For I have always been who I am

 

Unchanged by the world

Unchanged by my peers

I alone can live in this world

 

If I am rebuked and laughed at, I'll feel no regret. I can be mocked, beat, anything. Who cares? Not me. This is simply what I wish to do! To live in this world unchanged and unfazed by the world. Even on my deathbed, even staring down into the abyss, I shall remain unchanged. For I have always been myself. 

***

Journal Entry: 598

I believe I am losing my memories. I can no longer remember all of my adventures, and reading my journal feels like reading a stranger's stories. 

My children have already grown up well. Their children will never have to suffer as I did. I've captured a small and niche market for myself. I've crushed the competition ruthlessly. 

I may finally pass with no regrets.

***

"Ha. Truly he was crazy" Yajun took a look at the old journal besides the corpse. 

He felt no pity. The author was an otherworldly demon who arrived at his Mei clan. As the youngest master of the clan leader, his future was assured. 

Yajun had awakened his aperture at the age of 6, cultivated to rank 3 at the age of 20, and reached rank 4 at age 57. But just as he began preparing to ascend to rank 5, this demon had taken everything of value from the Mei clan. 

Without any resources, their only option was to raid other surrounding clans for resources. And entire 300 year old clan had fallen prey to a single person. 

Yajun raised his head to the sky and cried. 

He had long reached rank 5, the apex of mortals. Within the central continent, there were few to rival him. His power was nearly unmatched. Yet with all of his grand powers he couldn't revive his clan. 

To achieve his cultivation he had sacrificed his clan. First he had killed his father to raise his aptitude. 

His father did not even blame him for his actions! With his dying breath, his father pleaded him to stay low and survive. But how could this be? Yajun had the entirety of the clan's safety on his shoulders. His father was already at death's doorstop, and could no longer protect the clan. The clan was constantly on the move, hunting for more resources and running from those who they had already raided. 

As the years passed, hundreds of Mei clansmen had died. Either killed by pursuers or from hunger and disease. 

Yajun took another look at the corpse.
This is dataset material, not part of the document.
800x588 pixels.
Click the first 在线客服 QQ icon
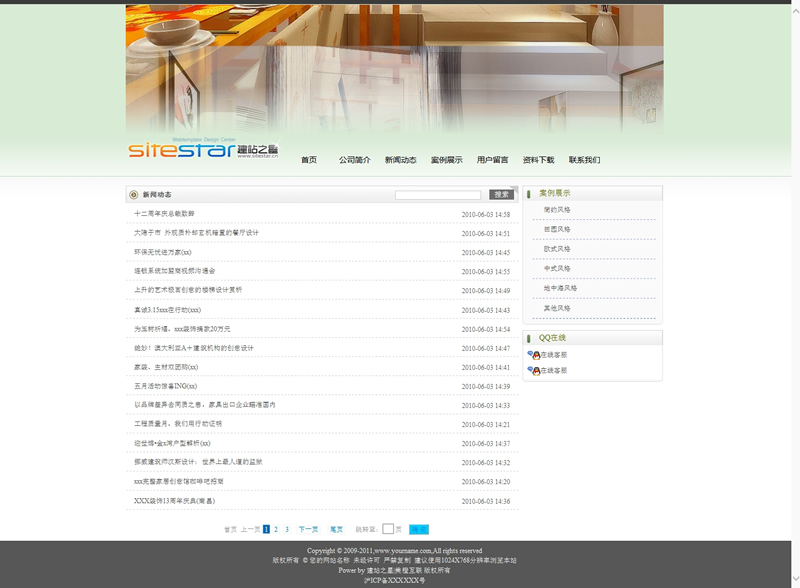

He had spent the last 13 years chasing this demon down. He took out a knife and began slowly slicing the corpse into smaller pieces. 

He took out a pot, boiled the water, and cooked the corpse. No seasoning, and he kept all the blood and bones in. 

Yajun took each bite slowly. Savoring the blood of his enemies. As he eat, he felt tears run down his eyes yet again. He had finally avenged his clan. But this wasn't enough for him. 

For he was already dead. But his descendants were still alive.